Overall aesthetic is okay, I guess. Couldn't hack the game play and bugs. Something is also wrong with the resolution and I couldn't fix it in options. Text is tiny, game defaults in windowed mode, requiring me to lean in to read things and miss prompts. I started skipping dialogue and descriptions and ignoring on-screen prompts, which I never do and also never learned about an in-deptch crafting system because the particulars of ingredients were printed too small. This should be an easy QOL fix from the dev and I'd probably slap another star on. Ran into trouble with combat a couple of times, got ganked, all acceptable, RPG deaths happen, it's the give-take of more complex gaming systems. No autosave so literally rebuilt my character several times because that's on me. Then my dog, Jax, despawned. Could not get him to respawn. He didn't die. He showed up on my map. Nothing would bring Jax back.

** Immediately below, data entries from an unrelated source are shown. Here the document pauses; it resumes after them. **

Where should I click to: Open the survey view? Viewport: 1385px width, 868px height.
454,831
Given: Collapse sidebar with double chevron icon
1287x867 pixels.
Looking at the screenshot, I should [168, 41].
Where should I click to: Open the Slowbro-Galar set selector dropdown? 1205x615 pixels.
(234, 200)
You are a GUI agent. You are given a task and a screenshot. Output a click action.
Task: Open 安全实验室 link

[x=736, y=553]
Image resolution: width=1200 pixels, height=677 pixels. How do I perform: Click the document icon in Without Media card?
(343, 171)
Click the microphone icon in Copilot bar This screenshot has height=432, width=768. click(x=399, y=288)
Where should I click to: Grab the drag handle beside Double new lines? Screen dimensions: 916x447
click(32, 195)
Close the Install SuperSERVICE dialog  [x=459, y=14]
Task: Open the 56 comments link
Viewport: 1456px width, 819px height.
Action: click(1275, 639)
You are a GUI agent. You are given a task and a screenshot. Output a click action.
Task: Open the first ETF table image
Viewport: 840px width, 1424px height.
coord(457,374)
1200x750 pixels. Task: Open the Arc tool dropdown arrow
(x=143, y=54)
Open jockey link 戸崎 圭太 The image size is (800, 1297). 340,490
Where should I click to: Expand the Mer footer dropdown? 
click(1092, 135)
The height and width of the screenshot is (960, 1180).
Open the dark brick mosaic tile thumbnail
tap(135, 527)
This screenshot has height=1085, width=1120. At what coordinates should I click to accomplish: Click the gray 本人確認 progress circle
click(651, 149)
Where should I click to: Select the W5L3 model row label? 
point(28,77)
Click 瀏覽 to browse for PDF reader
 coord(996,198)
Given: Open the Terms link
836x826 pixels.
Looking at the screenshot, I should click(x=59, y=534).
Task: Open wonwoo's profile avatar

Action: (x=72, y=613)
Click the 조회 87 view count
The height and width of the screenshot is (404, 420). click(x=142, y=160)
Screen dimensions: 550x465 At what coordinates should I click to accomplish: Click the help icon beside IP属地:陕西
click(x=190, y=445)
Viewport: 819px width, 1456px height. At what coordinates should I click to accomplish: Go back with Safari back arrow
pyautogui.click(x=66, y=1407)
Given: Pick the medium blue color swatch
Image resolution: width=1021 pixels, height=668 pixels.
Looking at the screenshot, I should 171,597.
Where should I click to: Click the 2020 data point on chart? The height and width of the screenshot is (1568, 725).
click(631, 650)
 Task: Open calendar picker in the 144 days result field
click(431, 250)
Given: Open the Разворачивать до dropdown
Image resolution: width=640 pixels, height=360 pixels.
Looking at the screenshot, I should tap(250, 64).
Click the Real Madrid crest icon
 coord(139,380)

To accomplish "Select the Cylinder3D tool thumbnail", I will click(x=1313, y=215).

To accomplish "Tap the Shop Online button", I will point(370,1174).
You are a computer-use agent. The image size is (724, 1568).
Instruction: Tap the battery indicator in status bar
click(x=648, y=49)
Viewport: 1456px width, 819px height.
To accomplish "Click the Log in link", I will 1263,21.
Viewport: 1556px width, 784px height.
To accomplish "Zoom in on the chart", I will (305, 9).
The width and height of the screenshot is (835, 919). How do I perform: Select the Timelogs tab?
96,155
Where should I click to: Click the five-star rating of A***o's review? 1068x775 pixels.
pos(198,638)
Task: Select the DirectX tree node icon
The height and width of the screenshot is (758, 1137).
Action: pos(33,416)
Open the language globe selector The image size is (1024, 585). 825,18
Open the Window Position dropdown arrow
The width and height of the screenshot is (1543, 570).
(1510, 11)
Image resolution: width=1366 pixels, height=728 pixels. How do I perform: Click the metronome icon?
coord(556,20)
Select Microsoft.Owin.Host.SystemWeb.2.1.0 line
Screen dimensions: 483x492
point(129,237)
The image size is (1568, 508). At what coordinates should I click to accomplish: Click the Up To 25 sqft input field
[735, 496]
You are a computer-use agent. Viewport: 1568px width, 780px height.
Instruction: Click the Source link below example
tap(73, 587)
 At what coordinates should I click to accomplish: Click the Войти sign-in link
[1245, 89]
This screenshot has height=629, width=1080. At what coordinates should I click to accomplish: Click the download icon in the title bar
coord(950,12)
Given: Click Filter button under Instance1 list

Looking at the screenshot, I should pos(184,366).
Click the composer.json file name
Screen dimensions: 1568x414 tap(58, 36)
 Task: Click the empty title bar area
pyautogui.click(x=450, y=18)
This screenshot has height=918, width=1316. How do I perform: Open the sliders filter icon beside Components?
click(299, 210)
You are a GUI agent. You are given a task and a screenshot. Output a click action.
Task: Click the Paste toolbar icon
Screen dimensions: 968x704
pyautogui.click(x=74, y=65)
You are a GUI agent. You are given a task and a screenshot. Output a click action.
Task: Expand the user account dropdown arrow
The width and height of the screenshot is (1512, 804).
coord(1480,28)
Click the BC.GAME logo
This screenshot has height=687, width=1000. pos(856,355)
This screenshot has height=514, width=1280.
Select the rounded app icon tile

Ignoring the loss of Jax, picking up and doing BS starter-RPG-hero errands, wandering to do some alchemy in the starter village with some NPC, dig up some dirt, four larva spawn, get stunlocked, spam food items to heal, flee, spider shows up, webs, stunlocked again, devoured by spider. This is in screaming distance of my character's neighbors. That was it for me and Balrum. Game is janky, I encountered one major bug (Jax!), writing is okay to subpar, difficulty spikes are real, but spawning gangs of nasty mobs on a lvl 1 player out of a loot container is like that one DM who likes to put mimics in starter dungeons with newbie players. Quit and uninstalled. Maybe would come back to it with some fundamental changes and QOL.